Qu’est-ce qui fut premier dans le désir d’écrire « Laëtitia » ?

Si j’ai choisi ce fait divers là, c’est parce qu’il est complètement hors normes : par la gravité du crime, par le fait qu’on a mis des semaines à retrouver le corps de Laëtitia, par l’onde de choc que les médias ont répercutée à travers tout le pays. En outre, ce fait divers est devenu une affaire d’Etat : le président de la République de l’époque, Nicolas Sarkozy, s’en est emparé pour en faire un objet politique, durcir la législation pénale et attaquer les juges. Je ne vois pas d’autre fait divers récent qui soit devenu une affaire d’Etat. Pour l’historien et l’écrivain, il y avait là un objet fascinant.

Cependant, mon livre n’est pas centré sur un fait divers, ni sur la figure d’un criminel, mais sur la vie de Laëtitia : ce renversement de perspective est fondamental. Je ne me suis pas tant intéressé à la « victime » (car c’est toujours rapporter la jeune femme au crime) qu’à la disparue, celle qui est absente. J’ai essayé de retracer sa vie, depuis son enfance jusqu’à sa mort, en rappelant que Laëtitia a été un bébé, une fillette, une adolescente, une jeune fille sur la voie de l’émancipation.

J’ai été touché par son parcours, que j’ai abordé sous l’angle de deux faits sociaux : la vulnérabilité des enfants et les violences subies par les femmes. Il m’a paru intéressant de comprendre la vie de Laëtitia dans sa plus pure singularité, mais aussi en la rapportant à des collectifs plus vastes qu’elle : un milieu, une société, sa génération, notre époque, une configuration sociale et politique.

Comment se justifie l’implication de votre subjectivité dans le texte ?

L’histoire s’écrit souvent d’un point de vue abstrait, de surplomb, comme si le chercheur était extérieur au tableau. Or, avant d’être historien, je suis un humain parmi les humains, je suis un enquêteur qui va et vient entre le présent et les passés. Ce parti pris est le mien depuis mon Histoire des grands-parents que je n’ai pas eus (Seuil, 2012).
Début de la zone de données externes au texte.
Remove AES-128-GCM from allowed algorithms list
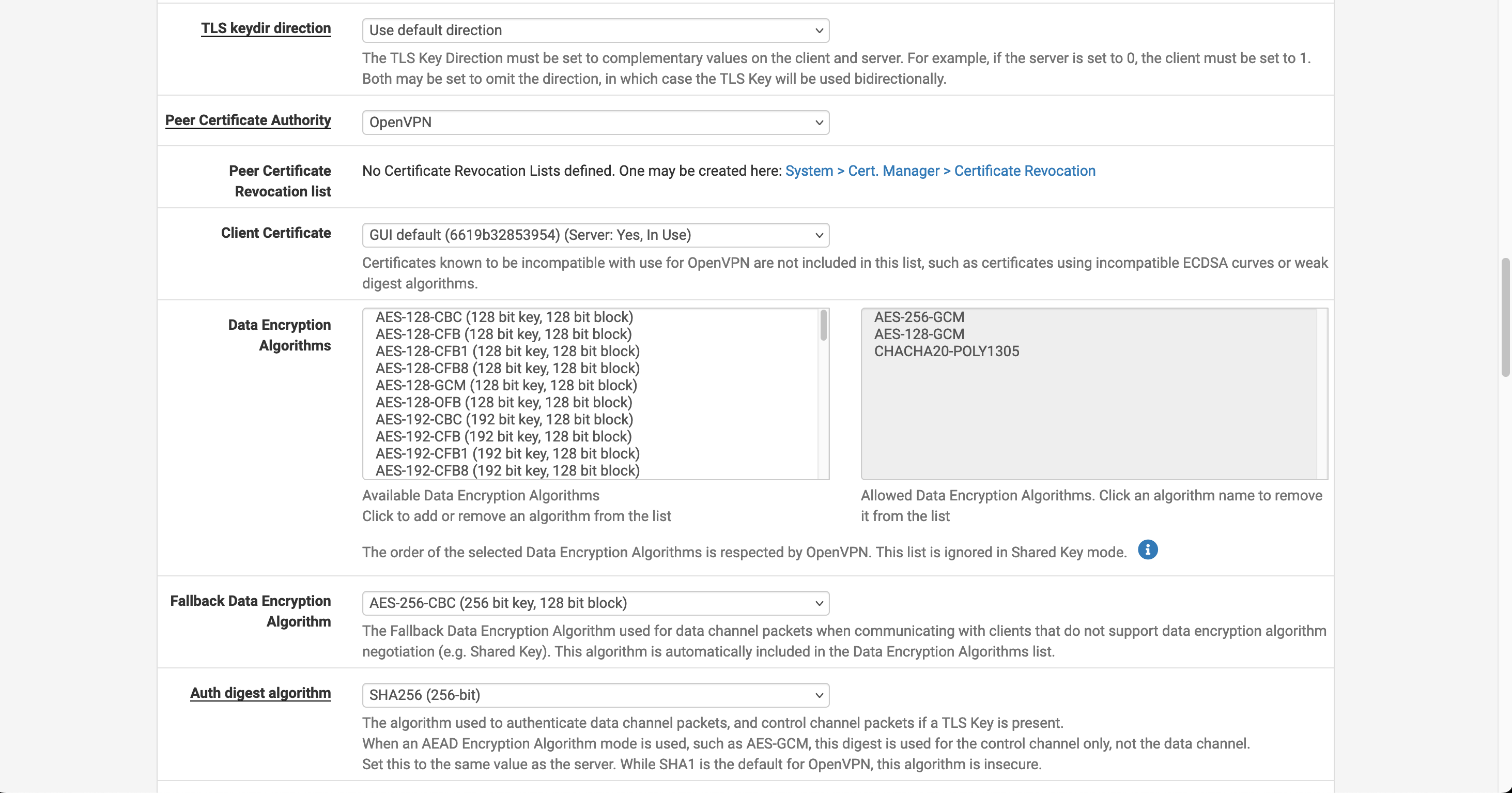Viewport: 1512px width, 793px height. [919, 334]
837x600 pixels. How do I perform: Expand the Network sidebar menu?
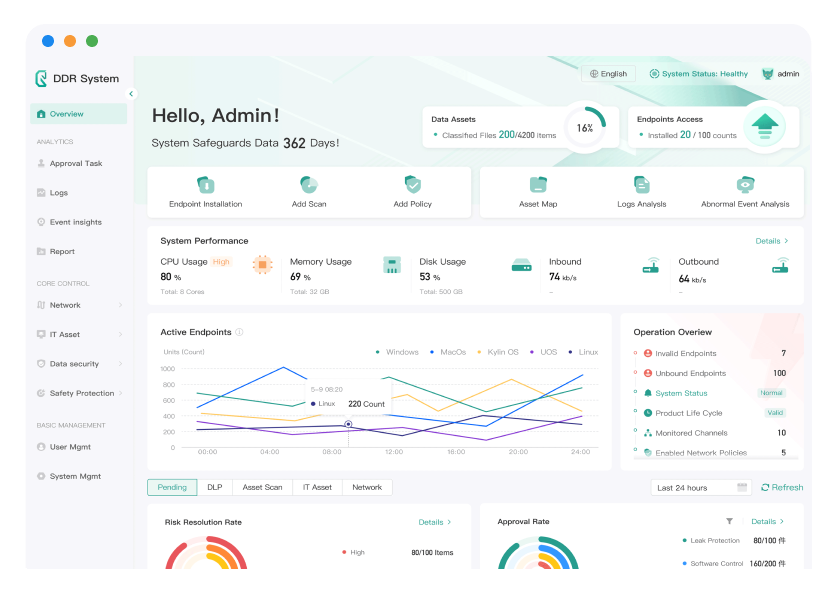click(x=79, y=305)
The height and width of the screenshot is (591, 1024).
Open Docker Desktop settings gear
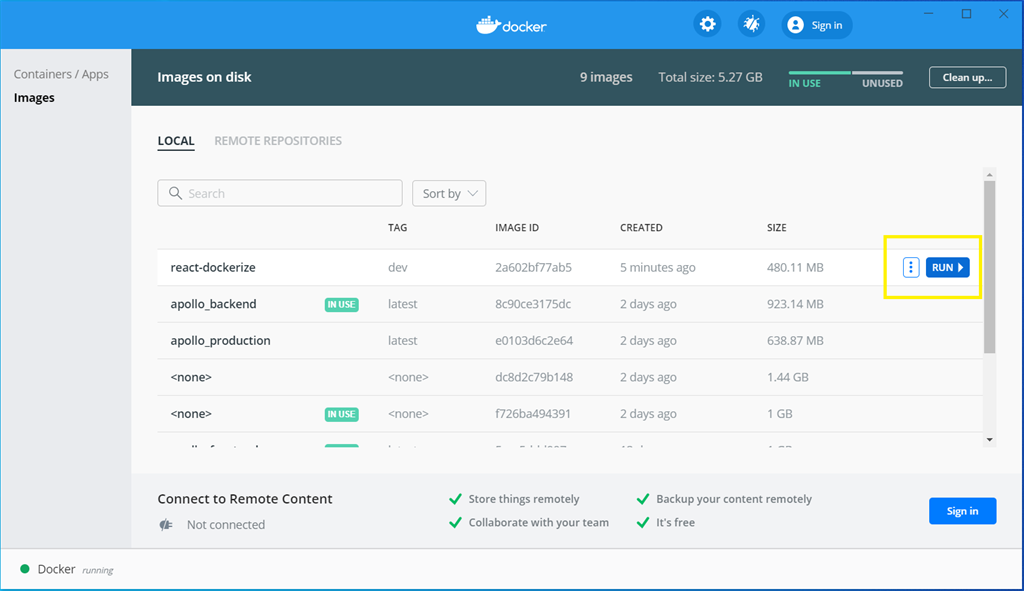click(707, 23)
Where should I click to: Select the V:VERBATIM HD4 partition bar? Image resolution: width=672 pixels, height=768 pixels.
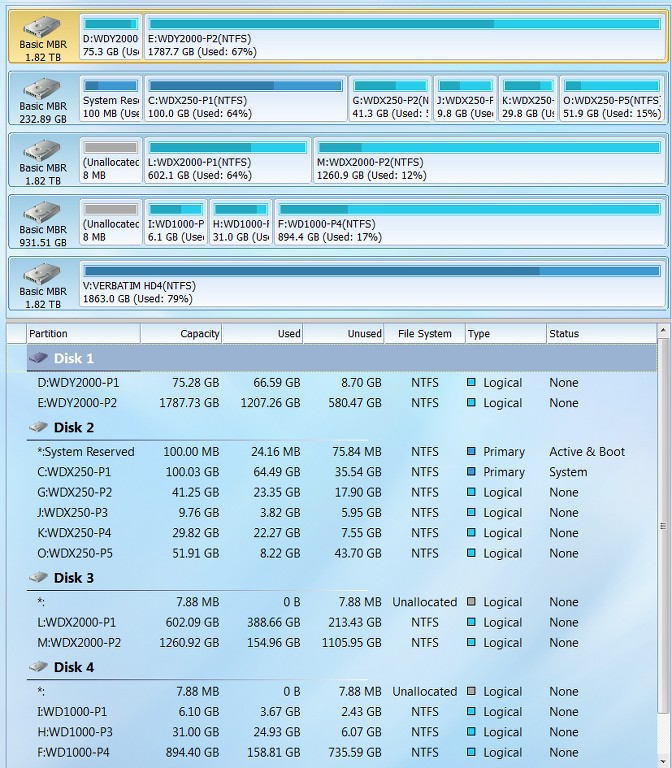pyautogui.click(x=372, y=284)
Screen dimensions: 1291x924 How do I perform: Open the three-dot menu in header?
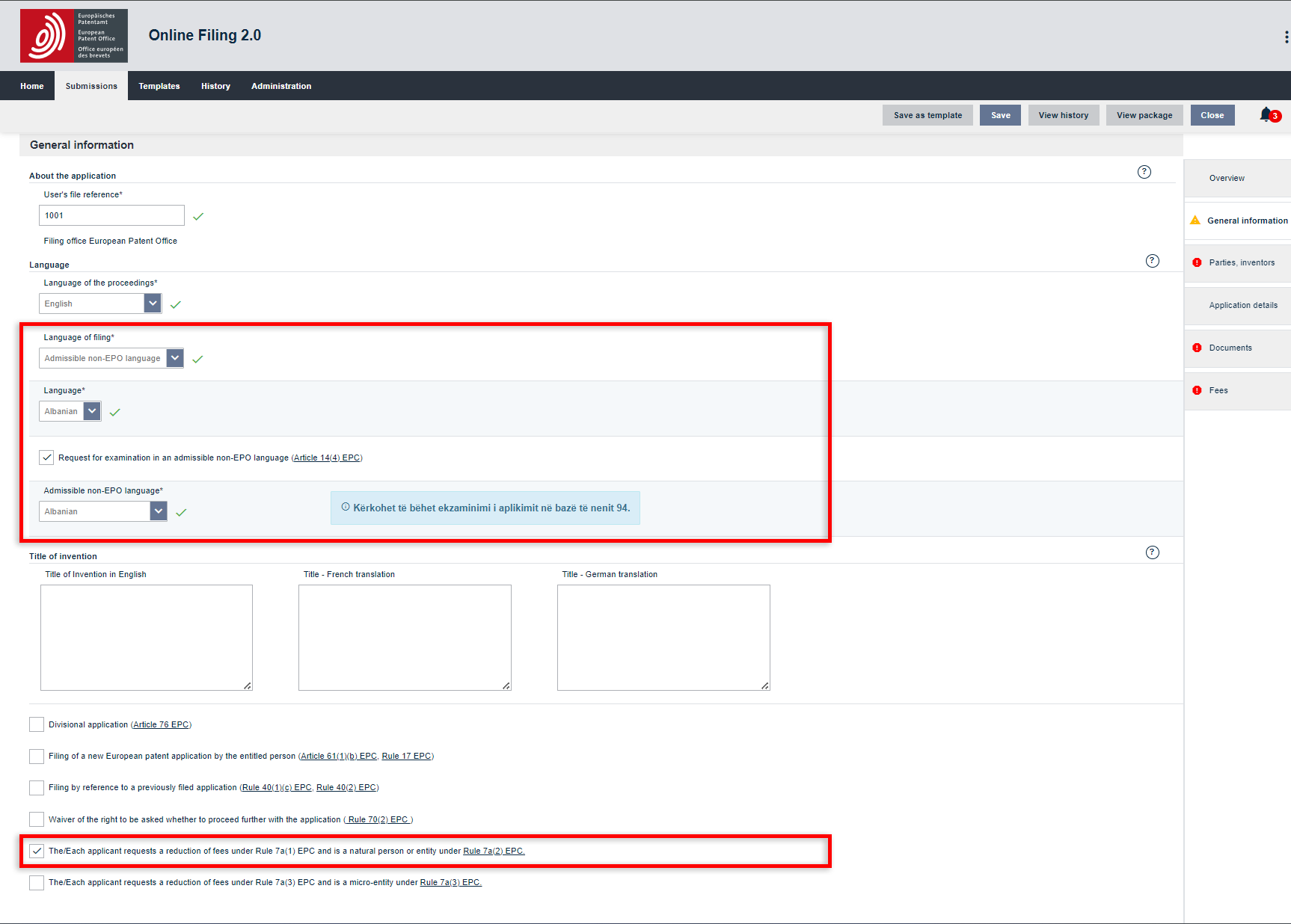(1286, 37)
J’ai poursuivi l’expérience dans Laëtitia, que j’ai écrit comme un chercheur et comme un écrivain, mais aussi comme le père de trois filles, comme un citoyen soucieux de l’état de notre société, et aussi comme un homme. Je le dis au sens masculin, car les violences qu’ont subies Laëtitia, sa sœur, leur mère, il faut les regarder en face, collectivement, et tant qu’il y a des hommes, des femmes et des rapports de domination.